## [Your goal]
From the entries that follow, reproduce exactly and only the lines from the line with "Click the red Reset button" to the line with "The image size is (618, 386).", endpoints included.

## [Material provided]
Content starts
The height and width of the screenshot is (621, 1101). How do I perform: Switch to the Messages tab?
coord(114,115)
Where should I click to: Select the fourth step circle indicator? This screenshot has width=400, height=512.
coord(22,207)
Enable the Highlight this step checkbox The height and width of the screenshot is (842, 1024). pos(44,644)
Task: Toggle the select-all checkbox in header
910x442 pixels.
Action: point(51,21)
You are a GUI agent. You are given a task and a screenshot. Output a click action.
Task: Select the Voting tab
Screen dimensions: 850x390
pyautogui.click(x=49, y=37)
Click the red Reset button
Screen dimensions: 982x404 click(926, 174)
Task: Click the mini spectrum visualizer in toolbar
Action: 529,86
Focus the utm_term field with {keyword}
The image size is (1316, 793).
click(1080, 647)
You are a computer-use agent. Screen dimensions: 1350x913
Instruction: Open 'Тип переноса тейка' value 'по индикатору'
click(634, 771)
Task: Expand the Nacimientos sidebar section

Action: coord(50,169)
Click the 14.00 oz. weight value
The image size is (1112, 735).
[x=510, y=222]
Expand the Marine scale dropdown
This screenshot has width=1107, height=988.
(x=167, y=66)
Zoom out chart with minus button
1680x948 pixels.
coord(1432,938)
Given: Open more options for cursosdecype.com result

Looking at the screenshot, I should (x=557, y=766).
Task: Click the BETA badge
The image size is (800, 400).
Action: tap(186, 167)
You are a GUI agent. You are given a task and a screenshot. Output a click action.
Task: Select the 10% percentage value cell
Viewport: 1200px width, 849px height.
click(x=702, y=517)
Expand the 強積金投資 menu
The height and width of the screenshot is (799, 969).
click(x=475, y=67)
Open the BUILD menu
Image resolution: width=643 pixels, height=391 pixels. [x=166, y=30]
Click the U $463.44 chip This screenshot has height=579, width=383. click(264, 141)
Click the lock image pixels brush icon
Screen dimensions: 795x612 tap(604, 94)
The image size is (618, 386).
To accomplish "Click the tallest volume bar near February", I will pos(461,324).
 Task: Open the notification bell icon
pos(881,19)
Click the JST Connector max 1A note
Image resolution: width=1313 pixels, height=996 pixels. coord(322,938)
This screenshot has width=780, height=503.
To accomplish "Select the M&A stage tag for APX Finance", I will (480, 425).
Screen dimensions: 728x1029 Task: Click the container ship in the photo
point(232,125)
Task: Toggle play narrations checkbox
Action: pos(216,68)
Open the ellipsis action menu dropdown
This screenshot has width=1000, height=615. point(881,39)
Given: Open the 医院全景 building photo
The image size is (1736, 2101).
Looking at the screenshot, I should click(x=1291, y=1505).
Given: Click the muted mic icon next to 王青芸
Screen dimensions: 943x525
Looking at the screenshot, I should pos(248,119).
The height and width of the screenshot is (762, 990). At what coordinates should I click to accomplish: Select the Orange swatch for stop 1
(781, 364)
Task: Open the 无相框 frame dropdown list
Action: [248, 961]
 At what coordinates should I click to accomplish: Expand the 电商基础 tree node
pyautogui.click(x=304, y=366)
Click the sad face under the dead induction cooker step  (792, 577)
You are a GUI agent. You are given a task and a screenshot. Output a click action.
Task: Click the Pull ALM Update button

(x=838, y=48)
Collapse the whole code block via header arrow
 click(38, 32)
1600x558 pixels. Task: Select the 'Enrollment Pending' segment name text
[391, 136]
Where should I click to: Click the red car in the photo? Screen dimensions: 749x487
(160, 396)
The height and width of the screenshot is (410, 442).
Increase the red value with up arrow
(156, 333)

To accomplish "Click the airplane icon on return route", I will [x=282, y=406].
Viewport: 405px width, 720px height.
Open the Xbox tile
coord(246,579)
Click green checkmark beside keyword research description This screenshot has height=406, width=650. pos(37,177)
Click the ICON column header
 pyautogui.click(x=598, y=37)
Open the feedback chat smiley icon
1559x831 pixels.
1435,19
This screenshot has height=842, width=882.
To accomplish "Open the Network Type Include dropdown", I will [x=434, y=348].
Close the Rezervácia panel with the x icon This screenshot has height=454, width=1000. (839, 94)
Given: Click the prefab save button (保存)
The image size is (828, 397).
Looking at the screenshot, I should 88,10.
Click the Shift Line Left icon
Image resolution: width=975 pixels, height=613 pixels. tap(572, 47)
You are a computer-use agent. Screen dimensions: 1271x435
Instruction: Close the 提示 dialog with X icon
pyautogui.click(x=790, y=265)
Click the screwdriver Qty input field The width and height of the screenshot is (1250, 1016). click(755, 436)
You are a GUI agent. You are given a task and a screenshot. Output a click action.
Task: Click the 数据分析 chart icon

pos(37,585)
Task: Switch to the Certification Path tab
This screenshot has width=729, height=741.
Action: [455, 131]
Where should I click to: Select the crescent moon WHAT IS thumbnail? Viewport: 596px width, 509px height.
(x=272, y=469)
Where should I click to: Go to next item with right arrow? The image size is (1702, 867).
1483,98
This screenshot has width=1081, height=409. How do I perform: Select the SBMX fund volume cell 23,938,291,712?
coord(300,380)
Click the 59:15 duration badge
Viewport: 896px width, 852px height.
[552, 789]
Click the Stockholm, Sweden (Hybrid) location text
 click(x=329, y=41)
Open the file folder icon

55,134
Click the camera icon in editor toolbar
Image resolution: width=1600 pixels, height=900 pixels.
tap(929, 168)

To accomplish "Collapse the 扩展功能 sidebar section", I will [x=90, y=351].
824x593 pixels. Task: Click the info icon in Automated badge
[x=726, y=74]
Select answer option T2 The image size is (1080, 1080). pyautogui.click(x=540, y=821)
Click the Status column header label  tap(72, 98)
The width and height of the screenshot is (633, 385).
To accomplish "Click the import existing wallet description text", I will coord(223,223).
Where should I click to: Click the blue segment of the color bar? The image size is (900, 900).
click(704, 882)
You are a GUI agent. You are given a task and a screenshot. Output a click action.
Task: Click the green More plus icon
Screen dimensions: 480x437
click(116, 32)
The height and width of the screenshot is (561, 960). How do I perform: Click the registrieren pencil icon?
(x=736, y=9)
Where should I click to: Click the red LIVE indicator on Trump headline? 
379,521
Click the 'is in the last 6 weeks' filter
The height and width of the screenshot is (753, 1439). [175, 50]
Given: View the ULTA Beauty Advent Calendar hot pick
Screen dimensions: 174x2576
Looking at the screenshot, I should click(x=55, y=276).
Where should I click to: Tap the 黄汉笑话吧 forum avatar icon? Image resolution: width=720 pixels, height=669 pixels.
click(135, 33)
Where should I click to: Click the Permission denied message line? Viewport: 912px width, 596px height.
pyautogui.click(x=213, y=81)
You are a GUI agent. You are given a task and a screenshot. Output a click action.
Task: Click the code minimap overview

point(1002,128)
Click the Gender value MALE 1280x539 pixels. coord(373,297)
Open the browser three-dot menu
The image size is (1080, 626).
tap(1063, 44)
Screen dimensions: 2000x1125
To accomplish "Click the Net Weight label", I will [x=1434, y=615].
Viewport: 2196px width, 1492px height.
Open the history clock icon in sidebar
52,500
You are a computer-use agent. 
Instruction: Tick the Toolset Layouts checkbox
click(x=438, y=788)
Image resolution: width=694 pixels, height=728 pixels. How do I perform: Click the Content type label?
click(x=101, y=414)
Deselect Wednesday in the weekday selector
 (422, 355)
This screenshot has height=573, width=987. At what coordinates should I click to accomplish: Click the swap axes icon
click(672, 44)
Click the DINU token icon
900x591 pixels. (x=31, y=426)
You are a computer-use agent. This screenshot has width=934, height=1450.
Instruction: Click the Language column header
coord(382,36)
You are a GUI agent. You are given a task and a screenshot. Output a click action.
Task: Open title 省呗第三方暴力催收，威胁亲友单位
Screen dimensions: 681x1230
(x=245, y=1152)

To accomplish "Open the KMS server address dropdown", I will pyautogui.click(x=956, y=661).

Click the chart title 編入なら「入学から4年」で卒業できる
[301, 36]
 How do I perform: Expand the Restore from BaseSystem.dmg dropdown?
Content ends
## [Exercise output]
Click the red Reset button
Screen dimensions: 982x404 click(926, 174)
Task: Click the mini spectrum visualizer in toolbar
Action: 529,86
Focus the utm_term field with {keyword}
The image size is (1316, 793).
click(1080, 647)
You are a computer-use agent. Screen dimensions: 1350x913
Instruction: Open 'Тип переноса тейка' value 'по индикатору'
click(634, 771)
Task: Expand the Nacimientos sidebar section

Action: coord(50,169)
Click the 14.00 oz. weight value
The image size is (1112, 735).
[x=510, y=222]
Expand the Marine scale dropdown
This screenshot has width=1107, height=988.
(x=167, y=66)
Zoom out chart with minus button
1680x948 pixels.
coord(1432,938)
Given: Open more options for cursosdecype.com result

Looking at the screenshot, I should (x=557, y=766).
Task: Click the BETA badge
The image size is (800, 400).
Action: tap(186, 167)
You are a GUI agent. You are given a task and a screenshot. Output a click action.
Task: Select the 10% percentage value cell
Viewport: 1200px width, 849px height.
click(x=702, y=517)
Expand the 強積金投資 menu
The height and width of the screenshot is (799, 969).
click(x=475, y=67)
Open the BUILD menu
Image resolution: width=643 pixels, height=391 pixels. [x=166, y=30]
Click the U $463.44 chip This screenshot has height=579, width=383. click(264, 141)
Click the lock image pixels brush icon
Screen dimensions: 795x612 tap(604, 94)
The image size is (618, 386).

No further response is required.